▶ PROBLEM TO WORK ON: The records shown below are to be repeated exactly and completely.

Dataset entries
......

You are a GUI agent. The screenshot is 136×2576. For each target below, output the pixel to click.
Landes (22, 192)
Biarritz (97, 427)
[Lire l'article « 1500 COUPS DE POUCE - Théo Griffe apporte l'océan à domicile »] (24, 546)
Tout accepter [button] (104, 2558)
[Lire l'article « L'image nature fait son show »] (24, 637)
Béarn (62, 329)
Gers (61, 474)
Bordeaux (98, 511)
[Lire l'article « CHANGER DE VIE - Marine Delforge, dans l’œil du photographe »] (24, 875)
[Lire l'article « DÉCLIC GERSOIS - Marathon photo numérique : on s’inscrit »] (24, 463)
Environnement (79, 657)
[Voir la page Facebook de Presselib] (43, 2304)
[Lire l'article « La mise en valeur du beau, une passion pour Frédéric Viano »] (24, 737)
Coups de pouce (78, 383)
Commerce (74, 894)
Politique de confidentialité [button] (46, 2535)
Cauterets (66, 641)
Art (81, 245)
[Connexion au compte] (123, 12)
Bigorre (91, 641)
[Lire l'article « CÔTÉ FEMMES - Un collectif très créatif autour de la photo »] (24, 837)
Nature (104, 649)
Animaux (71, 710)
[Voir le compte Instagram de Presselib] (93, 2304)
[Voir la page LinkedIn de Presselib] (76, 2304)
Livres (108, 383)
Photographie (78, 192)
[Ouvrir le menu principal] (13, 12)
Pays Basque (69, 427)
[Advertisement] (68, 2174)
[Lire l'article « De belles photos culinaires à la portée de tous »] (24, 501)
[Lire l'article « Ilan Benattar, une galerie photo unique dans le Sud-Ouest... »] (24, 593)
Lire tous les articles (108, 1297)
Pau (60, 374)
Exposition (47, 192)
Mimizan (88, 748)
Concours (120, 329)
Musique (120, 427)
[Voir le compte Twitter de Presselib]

......

▶ REPLY:
You are a GUI agent. The screenshot is 136×2576. For each target below, output the pixel to click.
Landes (22, 192)
Biarritz (97, 427)
[Lire l'article « 1500 COUPS DE POUCE - Théo Griffe apporte l'océan à domicile »] (24, 546)
Tout accepter [button] (104, 2558)
[Lire l'article « L'image nature fait son show »] (24, 637)
Béarn (62, 329)
Gers (61, 474)
Bordeaux (98, 511)
[Lire l'article « CHANGER DE VIE - Marine Delforge, dans l’œil du photographe »] (24, 875)
[Lire l'article « DÉCLIC GERSOIS - Marathon photo numérique : on s’inscrit »] (24, 463)
Environnement (79, 657)
[Voir la page Facebook de Presselib] (43, 2304)
[Lire l'article « La mise en valeur du beau, une passion pour Frédéric Viano »] (24, 737)
Coups de pouce (78, 383)
Commerce (74, 894)
Politique de confidentialité [button] (46, 2535)
Cauterets (66, 641)
Art (81, 245)
[Connexion au compte] (123, 12)
Bigorre (91, 641)
[Lire l'article « CÔTÉ FEMMES - Un collectif très créatif autour de la photo »] (24, 837)
Nature (104, 649)
Animaux (71, 710)
[Voir le compte Instagram de Presselib] (93, 2304)
[Voir la page LinkedIn de Presselib] (76, 2304)
Livres (108, 383)
Photographie (78, 192)
[Ouvrir le menu principal] (13, 12)
Pays Basque (69, 427)
[Advertisement] (68, 2174)
[Lire l'article « De belles photos culinaires à la portée de tous »] (24, 501)
[Lire l'article « Ilan Benattar, une galerie photo unique dans le Sud-Ouest... »] (24, 593)
Lire tous les articles (108, 1297)
Pau (60, 374)
Exposition (47, 192)
Mimizan (88, 748)
Concours (120, 329)
Musique (120, 427)
[Voir le compte Twitter de Presselib]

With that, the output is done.